= Element and text location data =
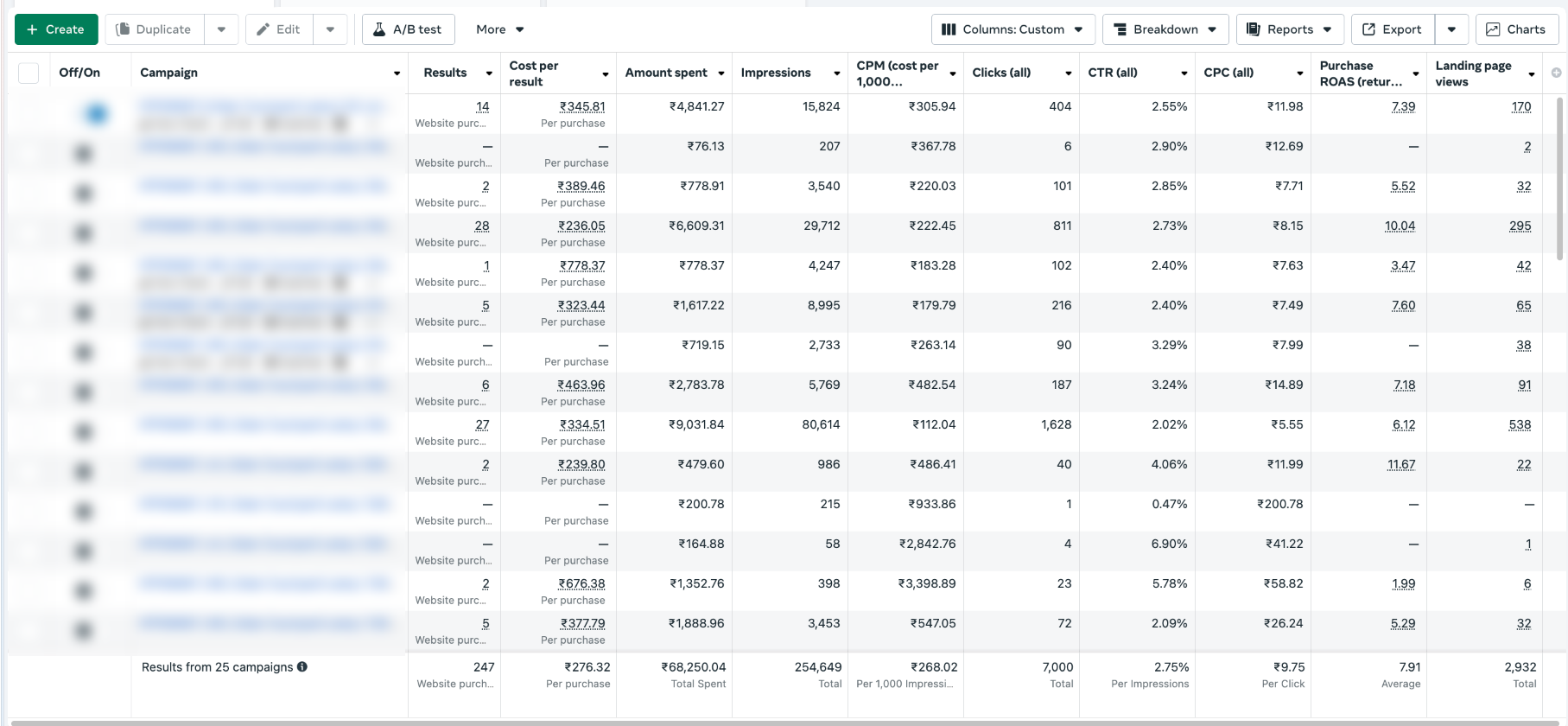
Task: Click the plus icon to add a column
Action: (1556, 73)
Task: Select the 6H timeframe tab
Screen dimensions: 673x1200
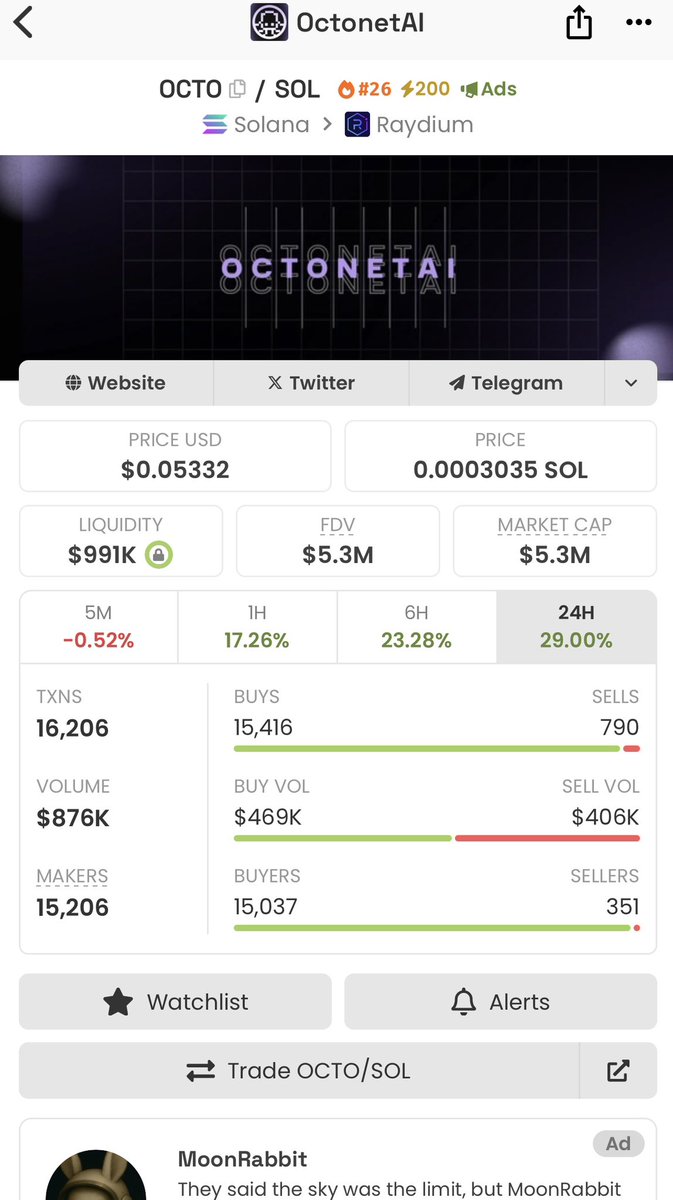Action: click(416, 627)
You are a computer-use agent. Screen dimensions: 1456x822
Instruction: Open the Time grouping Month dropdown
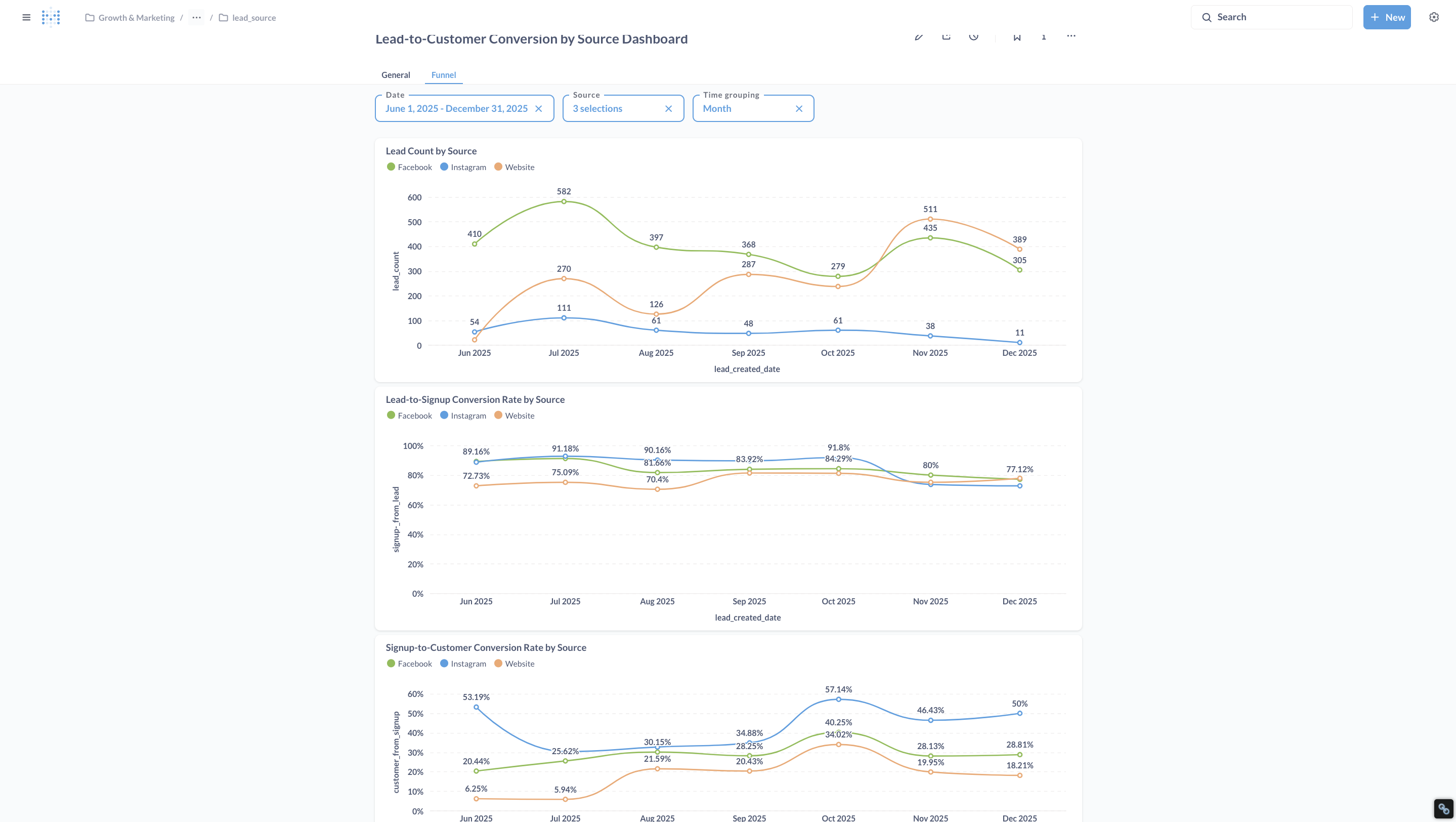[x=717, y=108]
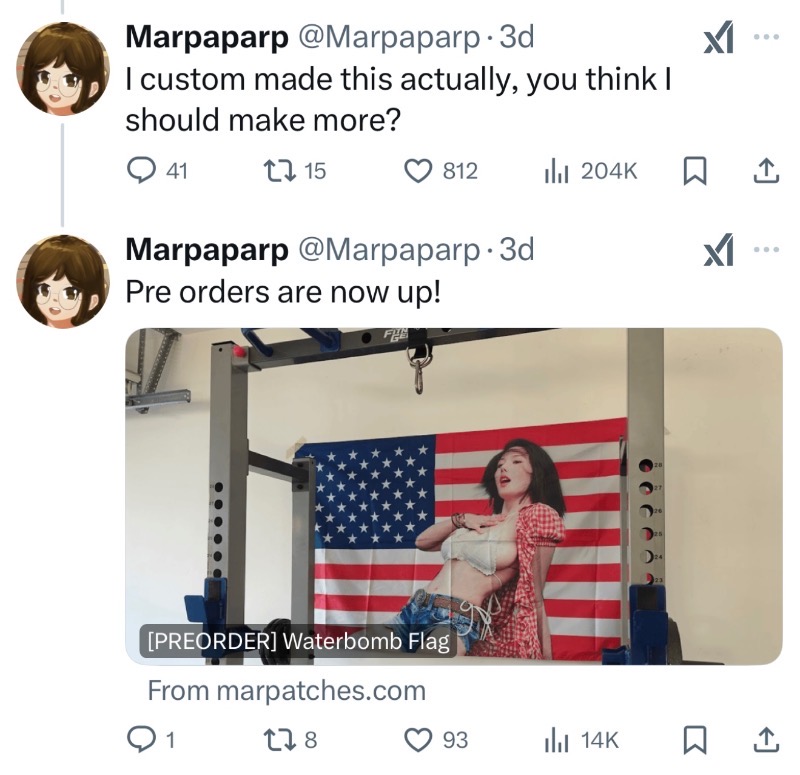Bookmark the Pre orders tweet
The image size is (800, 775).
(694, 740)
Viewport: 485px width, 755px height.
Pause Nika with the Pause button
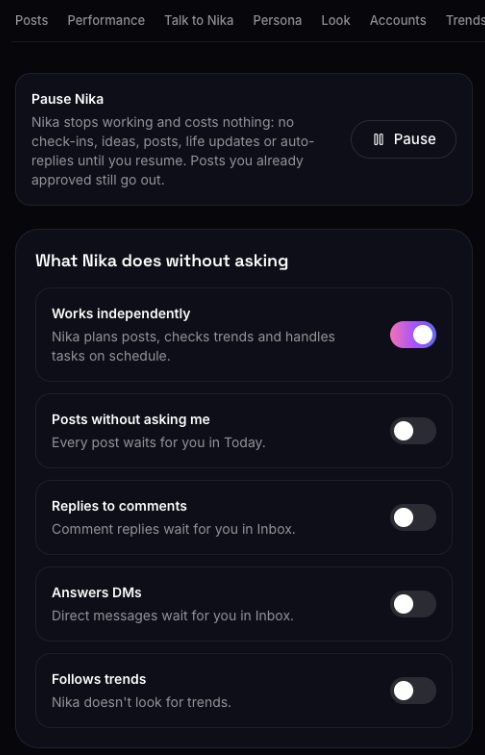[403, 140]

= WHAT THE TASK REQUIRES =
Present every line of the records above as a numbered list, omitting blank lines. Leave the pictures out of the answer.

= TASK OUTPUT =
1. Task: Click the plus icon to add a column
2. Action: (1556, 73)
3. Task: Select the 6H timeframe tab
4. Screen dimensions: 673x1200
5. Action: click(416, 627)
6. You are a computer-use agent. Screen dimensions: 1456x822
7. Instruction: Open the Time grouping Month dropdown
8. [x=717, y=108]
9. Bookmark the Pre orders tweet
10. The image size is (800, 775).
11. (694, 740)
12. Viewport: 485px width, 755px height.
13. Pause Nika with the Pause button
14. [403, 140]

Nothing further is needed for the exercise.